_RECORDS_.

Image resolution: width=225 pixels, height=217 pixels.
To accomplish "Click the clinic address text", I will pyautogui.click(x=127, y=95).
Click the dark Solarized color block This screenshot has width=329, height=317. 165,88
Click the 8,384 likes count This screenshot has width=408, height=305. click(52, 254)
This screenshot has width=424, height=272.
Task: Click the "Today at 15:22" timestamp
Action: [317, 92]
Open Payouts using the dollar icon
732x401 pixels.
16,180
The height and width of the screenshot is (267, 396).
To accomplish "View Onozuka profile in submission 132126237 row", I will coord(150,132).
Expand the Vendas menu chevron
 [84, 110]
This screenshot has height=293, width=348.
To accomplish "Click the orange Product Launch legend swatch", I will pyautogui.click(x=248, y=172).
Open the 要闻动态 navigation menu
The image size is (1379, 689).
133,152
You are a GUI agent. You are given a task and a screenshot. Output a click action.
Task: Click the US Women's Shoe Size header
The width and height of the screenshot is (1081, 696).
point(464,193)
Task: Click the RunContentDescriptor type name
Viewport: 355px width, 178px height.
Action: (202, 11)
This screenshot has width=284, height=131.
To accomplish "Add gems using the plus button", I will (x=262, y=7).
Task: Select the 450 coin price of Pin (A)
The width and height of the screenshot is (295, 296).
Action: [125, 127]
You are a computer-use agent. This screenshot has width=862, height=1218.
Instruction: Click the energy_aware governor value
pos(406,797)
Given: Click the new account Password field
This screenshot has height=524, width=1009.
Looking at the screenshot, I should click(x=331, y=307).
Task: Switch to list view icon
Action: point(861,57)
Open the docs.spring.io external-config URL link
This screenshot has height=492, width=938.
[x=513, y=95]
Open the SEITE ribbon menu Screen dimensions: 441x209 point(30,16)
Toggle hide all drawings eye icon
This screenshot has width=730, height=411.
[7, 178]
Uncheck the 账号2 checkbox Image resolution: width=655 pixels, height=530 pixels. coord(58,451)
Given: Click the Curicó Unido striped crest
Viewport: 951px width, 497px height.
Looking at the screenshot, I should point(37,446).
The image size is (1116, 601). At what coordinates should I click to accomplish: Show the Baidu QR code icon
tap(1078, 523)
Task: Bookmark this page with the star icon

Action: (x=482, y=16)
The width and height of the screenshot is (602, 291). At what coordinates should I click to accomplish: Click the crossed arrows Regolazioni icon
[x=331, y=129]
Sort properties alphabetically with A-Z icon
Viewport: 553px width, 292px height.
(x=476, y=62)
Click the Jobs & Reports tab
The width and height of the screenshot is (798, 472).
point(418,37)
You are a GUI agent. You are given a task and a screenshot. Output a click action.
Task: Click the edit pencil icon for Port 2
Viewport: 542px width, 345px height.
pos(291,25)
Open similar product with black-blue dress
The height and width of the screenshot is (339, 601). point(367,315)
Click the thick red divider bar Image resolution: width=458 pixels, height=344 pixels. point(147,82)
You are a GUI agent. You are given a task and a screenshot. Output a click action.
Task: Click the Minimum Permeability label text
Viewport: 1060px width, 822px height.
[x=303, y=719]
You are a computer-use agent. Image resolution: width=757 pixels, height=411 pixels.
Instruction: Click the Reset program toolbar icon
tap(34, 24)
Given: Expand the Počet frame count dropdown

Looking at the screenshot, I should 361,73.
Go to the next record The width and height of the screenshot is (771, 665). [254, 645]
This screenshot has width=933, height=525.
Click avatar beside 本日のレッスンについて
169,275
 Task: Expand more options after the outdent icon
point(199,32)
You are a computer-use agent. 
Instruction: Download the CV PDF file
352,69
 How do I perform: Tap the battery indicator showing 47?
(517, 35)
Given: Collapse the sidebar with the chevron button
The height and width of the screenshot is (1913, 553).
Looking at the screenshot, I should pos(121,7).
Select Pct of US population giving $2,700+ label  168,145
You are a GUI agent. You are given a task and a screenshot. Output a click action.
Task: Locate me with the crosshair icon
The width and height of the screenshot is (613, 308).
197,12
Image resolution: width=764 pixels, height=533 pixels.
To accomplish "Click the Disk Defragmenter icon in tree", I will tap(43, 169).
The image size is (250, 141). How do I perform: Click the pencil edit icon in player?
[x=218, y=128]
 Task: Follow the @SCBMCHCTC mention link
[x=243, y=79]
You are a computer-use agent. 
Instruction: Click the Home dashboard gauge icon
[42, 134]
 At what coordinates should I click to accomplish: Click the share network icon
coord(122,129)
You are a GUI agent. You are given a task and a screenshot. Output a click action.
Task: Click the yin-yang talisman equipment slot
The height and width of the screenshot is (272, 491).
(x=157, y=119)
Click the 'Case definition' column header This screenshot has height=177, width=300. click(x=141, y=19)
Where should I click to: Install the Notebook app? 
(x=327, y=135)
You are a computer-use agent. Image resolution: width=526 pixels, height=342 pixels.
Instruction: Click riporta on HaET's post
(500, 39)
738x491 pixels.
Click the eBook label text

_TASK BRIEF_. When a line in the listing above holds the word "button", copy it.

_RESULT BELOW_.
To accomplish "Add gems using the plus button", I will (x=262, y=7).
Given: Collapse the sidebar with the chevron button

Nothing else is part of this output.